There could be a variable number of tags, newlines, whitespaces, tabs, alphanumeric characters, digits, etc. between the two Chinese characters. I believe the most efficient and robust way to do this would be to look for something that is *not a Chinese character.

My attempted solution:

perl -0777 -pi -e 's/(一)(\P{script=Han}*?)(二)/<tag ref="$1$3">$2<\/tag>/g'

This has the desired effect when applied to the example above.

Problem: The issue I am having is that \P{script=Han} (or \p{^script=Han}) matches Chinese characters as well.

When I try to match \p{script=Han}, the regex matches nothing despite it being a file full of Chinese characters. When trying to match \P{script=Han}, the regex matches every character in the file.

I don't know why.

This is a problem because in the case of this situation, the output is not as desired:

一
<lb/> 三二

becomes

<tag ref="一二">一
<lb/> 三二</tag>

I don't want this to be matched at all- just instances where 一 and 二 are separated only by characters that are not Chinese characters.

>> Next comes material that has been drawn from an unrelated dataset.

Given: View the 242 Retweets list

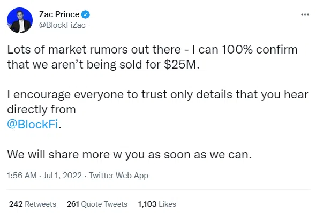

Can anyone tell me what I'm doing wrong? Or suggest a workaround? Thanks!


Solution

  • When I try to match \p{script=Han}, the regex matches nothing despite it being a file full of Chinese characters.

    The problem is that both your script and your input file are UTF-8 encoded, but you do not say so to perl. If you do not tell perl, it will assume that they are ASCII encoded.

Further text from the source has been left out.